Solve trigonometric equation $\cos \sqrt{\frac{\pi^2-x^2}3} + 2\cos \frac{\pi -x}3=0$

I don't seem to have a credible way to solve the trigonometric equation below

$$\cos \sqrt{\frac{\pi^2-x^2}3} + 2\cos \frac{\pi -x}3=0$$

I was able to guess quickly that $-\pi$ is a root, and, after staring at it long enough, was able to see that $-\frac\pi2$ is another one. I graphed the function and verified that these two are the only roots. However, I have not been able to solve it algebraically.

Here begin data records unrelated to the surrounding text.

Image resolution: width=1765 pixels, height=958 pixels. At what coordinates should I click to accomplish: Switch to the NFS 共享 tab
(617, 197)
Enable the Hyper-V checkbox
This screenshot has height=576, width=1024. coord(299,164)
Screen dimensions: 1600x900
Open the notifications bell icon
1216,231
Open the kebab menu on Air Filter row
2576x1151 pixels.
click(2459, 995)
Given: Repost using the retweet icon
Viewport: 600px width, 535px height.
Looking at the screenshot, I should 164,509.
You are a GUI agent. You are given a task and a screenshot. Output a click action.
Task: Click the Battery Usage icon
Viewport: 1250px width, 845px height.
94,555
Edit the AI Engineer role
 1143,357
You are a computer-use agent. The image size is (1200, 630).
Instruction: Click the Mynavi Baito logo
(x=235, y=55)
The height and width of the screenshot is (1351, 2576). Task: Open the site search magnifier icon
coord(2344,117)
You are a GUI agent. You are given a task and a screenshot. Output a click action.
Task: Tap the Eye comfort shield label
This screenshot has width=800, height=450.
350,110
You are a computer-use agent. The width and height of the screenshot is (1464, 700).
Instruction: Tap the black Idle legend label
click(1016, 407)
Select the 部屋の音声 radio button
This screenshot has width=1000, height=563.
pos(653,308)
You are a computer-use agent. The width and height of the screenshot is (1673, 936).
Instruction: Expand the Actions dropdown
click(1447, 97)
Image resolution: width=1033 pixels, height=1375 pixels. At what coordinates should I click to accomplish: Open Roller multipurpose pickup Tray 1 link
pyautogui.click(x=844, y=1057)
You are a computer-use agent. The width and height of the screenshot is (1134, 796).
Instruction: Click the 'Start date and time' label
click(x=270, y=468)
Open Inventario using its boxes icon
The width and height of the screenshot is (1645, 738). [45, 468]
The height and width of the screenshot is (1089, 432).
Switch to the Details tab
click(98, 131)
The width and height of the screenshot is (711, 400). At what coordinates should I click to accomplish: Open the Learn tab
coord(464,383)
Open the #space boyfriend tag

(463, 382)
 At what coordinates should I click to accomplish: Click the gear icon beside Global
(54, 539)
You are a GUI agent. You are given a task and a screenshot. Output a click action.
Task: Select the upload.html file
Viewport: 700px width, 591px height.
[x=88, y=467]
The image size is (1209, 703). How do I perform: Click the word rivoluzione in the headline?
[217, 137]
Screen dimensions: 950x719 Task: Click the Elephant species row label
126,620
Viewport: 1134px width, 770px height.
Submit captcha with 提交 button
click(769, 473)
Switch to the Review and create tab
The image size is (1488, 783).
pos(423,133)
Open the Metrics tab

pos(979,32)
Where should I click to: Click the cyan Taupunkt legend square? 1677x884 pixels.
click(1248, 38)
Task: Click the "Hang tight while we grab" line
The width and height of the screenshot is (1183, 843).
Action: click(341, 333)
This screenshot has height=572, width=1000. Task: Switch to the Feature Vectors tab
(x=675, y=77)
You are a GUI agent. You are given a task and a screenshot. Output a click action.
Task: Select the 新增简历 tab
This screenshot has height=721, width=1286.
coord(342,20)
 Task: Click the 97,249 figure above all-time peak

One thing I have tried is to convert it into a system of equations $$3y^2=\pi^2 - x^2$$ $$\cos y +2\cos\frac{\pi-x}3=0$$ and hoped to explore the symmetry, as seen the plot

Edit:

Note that the plot reveals that one root is at an extreme, where the two curves are tangential to each other. This indicates that the root may be solved via calculus, albeit not algebraically. One easier example of such soluble equation is $\pi\cos x=\sqrt{\pi^2 -x^2}$ which has a single root at its extreme. The complication in the posted equation is that it has two roots.

Solution 1:

Let's set $$f:[-\pi,\pi]\to\Bbb R:f(x)=\cos \sqrt{\frac{\pi^2-x^2}3} + 2\cos \frac{\pi -x}3$$

The two cosine arguments are roughly equal in size, so it actually turns out that the scalar $2$ is very useful. Indeed, for every $x\in(-\pi,\pi]$, we have that $$\bigg|2\cos \frac{\pi -x}3\bigg|>\bigg|\cos \sqrt{\frac{\pi^2-x^2}3}\bigg|\implies \operatorname{sgn}(f(x))=\operatorname{sgn}(\cos\bigg(\frac{\pi-x}{3}\bigg))$$ where $\operatorname{sgn}(x)$ is the sign function.

Our task of proving that $-\pi$ and $-\frac \pi2$ are the only solutions is then reduced to showing that $\cos(\frac{\pi-x}{3})$ is strictly non-zero across $(-\pi,-\frac\pi 2)\cup (-\frac\pi 2, \pi)$ -n.b. it is negative on the first half and positive on the second half.